DEAR ABBY: I am having a struggle with my parents. I am 25 years old and still living at home.
I started seeing a man about a year ago. My parents objected to this for many reasons. He is 12 years older than I am, and they say his limited educational background could bring me down socially, which would lead to a thousand other problems. They seemed to be very concerned about how we would be perceived as a "couple." Neither of these things has been an issue for this man or for me.
Well, my father began placing restrictions on the amount of time I spent with this man. I had to be home by 12:30, and if I wasn't, my parents would track me down via cell phone. I could not go to this man's apartment because what would people say? I finally got fed up and reminded my parents that I'm an adult, capable of making my own decisions.
Abby, I have always been there for my family, always sacrificed my time for all of them. I went to college to uphold the family name and made something of myself so the family would be proud of me. Now I don't know what to do.

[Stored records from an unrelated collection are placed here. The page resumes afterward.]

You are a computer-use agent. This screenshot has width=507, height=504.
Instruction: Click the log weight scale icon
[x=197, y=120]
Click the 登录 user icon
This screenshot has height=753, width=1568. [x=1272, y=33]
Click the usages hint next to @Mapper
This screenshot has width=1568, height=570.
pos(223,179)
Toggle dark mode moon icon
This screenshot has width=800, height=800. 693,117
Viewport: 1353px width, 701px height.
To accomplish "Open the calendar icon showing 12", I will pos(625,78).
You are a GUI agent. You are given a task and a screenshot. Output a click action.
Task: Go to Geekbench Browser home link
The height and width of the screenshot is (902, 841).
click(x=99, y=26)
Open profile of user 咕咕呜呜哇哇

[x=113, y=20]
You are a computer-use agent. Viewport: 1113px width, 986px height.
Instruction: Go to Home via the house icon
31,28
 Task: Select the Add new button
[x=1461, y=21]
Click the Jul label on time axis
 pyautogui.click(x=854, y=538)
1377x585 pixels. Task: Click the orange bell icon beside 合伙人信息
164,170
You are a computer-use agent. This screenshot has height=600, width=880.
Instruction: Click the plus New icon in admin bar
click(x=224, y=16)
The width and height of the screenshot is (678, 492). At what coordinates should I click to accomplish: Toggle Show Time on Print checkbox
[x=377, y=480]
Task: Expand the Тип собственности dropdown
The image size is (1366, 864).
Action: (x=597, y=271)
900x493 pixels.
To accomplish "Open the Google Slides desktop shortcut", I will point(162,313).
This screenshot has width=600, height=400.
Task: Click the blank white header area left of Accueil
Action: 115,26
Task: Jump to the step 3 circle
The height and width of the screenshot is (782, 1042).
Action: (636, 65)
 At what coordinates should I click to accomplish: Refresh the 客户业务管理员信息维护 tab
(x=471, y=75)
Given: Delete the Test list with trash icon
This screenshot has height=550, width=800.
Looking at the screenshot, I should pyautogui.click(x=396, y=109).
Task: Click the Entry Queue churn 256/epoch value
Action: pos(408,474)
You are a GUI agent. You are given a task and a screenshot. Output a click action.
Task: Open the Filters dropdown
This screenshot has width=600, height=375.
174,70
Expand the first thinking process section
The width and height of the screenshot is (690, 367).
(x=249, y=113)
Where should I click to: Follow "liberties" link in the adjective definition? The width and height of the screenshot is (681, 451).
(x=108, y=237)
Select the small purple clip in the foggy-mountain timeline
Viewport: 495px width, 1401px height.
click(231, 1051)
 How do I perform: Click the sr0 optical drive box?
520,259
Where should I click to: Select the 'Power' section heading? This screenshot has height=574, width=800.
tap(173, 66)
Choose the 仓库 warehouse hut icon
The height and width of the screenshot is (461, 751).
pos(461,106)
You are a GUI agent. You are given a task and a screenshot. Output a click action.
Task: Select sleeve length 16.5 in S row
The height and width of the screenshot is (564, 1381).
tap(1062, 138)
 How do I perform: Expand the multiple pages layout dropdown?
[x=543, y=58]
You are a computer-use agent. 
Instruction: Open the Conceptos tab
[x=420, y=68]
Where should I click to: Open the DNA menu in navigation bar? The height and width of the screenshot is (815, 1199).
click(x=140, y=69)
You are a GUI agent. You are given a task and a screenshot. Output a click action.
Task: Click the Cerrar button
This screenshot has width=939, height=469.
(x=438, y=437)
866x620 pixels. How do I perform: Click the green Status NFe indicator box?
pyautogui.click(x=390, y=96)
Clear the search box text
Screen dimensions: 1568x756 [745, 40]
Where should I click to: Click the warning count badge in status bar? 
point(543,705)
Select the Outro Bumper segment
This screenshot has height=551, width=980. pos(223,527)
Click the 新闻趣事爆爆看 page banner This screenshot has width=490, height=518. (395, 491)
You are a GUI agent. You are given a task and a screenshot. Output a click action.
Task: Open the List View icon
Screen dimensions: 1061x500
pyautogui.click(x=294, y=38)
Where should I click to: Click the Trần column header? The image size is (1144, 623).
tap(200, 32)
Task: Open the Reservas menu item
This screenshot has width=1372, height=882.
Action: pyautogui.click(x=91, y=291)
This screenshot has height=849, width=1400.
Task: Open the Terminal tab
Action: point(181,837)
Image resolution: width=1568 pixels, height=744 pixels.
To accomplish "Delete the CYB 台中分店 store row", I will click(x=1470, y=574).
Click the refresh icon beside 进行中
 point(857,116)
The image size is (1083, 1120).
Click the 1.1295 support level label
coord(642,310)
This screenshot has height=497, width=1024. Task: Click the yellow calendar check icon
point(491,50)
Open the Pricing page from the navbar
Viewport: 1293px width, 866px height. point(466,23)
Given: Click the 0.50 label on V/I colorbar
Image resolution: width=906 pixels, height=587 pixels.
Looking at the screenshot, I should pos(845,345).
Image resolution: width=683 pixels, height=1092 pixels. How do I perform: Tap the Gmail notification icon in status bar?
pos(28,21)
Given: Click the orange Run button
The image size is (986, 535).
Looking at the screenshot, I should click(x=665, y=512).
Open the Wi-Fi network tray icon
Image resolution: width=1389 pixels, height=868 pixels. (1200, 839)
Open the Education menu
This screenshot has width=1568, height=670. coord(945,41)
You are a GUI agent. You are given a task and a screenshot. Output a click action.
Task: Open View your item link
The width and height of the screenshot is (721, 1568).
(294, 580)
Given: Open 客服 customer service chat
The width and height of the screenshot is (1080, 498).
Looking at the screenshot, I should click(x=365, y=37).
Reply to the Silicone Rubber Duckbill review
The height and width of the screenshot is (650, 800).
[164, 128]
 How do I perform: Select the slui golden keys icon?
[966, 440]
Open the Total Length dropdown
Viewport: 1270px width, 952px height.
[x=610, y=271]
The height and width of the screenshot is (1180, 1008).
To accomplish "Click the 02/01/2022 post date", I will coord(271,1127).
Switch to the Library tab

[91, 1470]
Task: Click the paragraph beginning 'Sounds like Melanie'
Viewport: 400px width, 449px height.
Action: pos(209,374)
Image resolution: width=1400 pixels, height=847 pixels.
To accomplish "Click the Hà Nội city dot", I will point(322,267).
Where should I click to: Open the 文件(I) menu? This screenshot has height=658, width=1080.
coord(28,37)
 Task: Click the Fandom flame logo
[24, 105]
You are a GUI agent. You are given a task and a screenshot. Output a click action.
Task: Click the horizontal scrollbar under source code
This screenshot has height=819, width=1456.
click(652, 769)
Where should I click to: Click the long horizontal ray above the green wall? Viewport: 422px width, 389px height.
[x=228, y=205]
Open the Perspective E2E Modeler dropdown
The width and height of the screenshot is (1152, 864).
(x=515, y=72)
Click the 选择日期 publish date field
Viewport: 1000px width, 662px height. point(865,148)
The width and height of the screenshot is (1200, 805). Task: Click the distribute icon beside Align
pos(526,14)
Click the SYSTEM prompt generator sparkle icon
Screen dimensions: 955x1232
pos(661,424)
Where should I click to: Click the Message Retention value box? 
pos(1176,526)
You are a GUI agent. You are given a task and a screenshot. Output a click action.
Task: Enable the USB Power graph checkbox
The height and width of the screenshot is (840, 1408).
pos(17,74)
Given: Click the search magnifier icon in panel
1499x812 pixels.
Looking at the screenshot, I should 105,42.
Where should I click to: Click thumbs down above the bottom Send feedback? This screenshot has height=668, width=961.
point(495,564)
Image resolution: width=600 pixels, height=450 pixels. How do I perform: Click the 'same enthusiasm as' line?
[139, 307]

I love this man and want to see if we have a future. I see no harm in testing the water. But my parents are impossibly stubborn, and once they believe they are right, it would take an act of God to change their minds. I know it's hard for parents to let go, but I feel they won't even give me the benefit of the doubt. I would welcome any advice you can offer. -- HURTING IN ILLINOIS
DEAR HURTING: Since you still live with your parents, in their eyes you are still answerable to them. Of course, children (even adults) should respect their parents, but in your case, they are trying to run your life. At 25, you do not need your parents' permission to date a man, and you must establish your independence regardless of who you eventually choose to marry. It's time to consider moving out.